The President of the Republic of Ghana, Nana Addo Dankwa Akufo-Addo, acting under Section 17 (3) of the Ghana Investment Promotion Centre (GIPC) Act 2013 (Act 865), has appointed Yaw Amoateng Afriyie as the acting Deputy Chief Executive Officer of GIPC.

Amoateng Afriyie’s appointment is subject to the constitutionally required advice of the governing board of GIPC in consultation with the Public Services Commission.

GIPC –  Ghana Investment Promotion Center

GIPC is Ghana’s principal investment agency. Its functional mandate is to attract, promote and retain inward investment into Ghana to stimulate wealth creation and unlock opportunities for the private sector.

Amoateng Afriyie will assist the newly constituted board and the chief executive officer, Yofi Grant, together with the existing management to ensure that Ghana’s post-COVID-19 recovery is anchored on competitiveness, innovation and the board’s broader objectives.

These investment objectives align with Ghana’s international obligations.

Profile of Yaw Amoateng Afriyie

Before his appointment, Amoateng Afriyie worked in various senior capacities in the UK and Ghana as a management and political risk professional.

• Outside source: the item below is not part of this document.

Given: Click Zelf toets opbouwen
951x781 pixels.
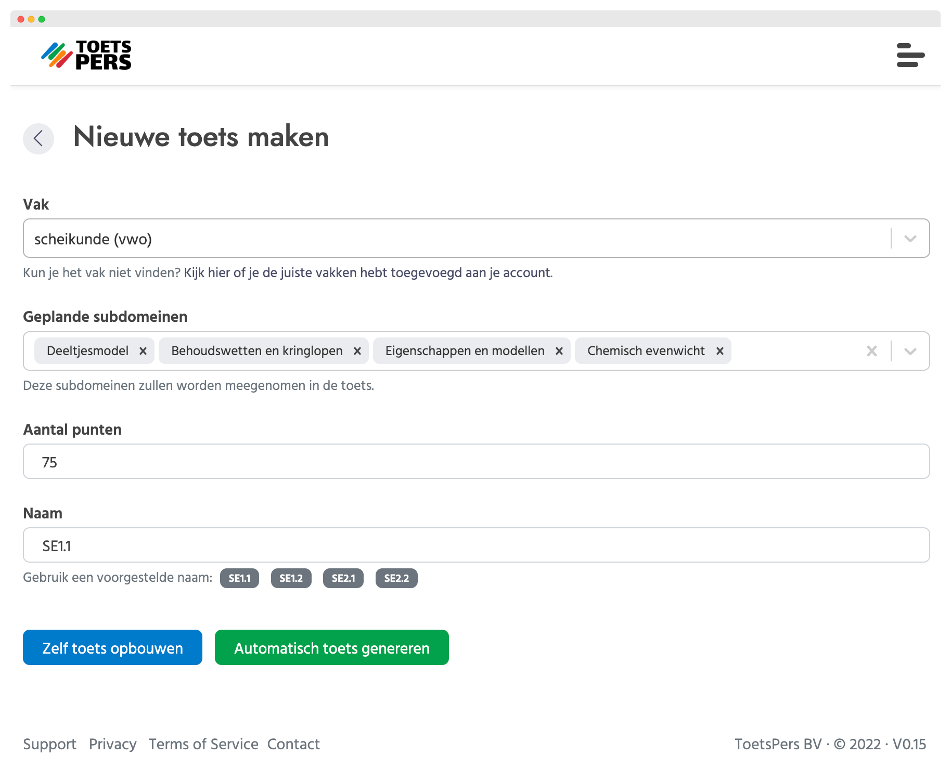Looking at the screenshot, I should coord(112,648).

He has considerable experience in commercial, tactical and strategic risk assessment in relation to business and investment in sub-Saharan Africa.

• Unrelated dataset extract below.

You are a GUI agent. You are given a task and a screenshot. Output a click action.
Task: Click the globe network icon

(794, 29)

Until recently, he was the managing director of Elmina Advisory Ltd, a Ghana-focused government affairs consultancy advising blue-chip companies and global consultancies to assess opportunities and manage the impact of politics and policy, macroeconomics, and security in Ghana.

He has also worked as West Africa head at Africa Matters Ltd (AML), a London-based Africa-focused consultancy; a research analyst in the international office of the campaign headquarters of the Conservative Party UK; a researcher at Africa Practice, London; an external consultant at the global business advisory firm FTI Consulting; and a freelance contributor on anglophone West Africa at the Economist Intelligence Unit (EIU).

Amoateng Afriyie holds a postgraduate diploma in global business from the Saïd Business School of the University of Oxford, a Master’s degree (MA) in conflict resolution in divided societies from King’s College, University of London, and a Bachelor of Arts with Honours in politics and international relations from the University of Kent, Canterbury, also in the United Kingdom.

He is an enthusiastic amateur golfer who plays to a handicap of 12. He is equally passionate about the arts, including the music of various genres, current affairs, and sports, including football and Formula 1 racing.

GIPC has recently been adjudged the best investment agency in Africa three consecutive times by Capital Finance International magazine (CFI.co).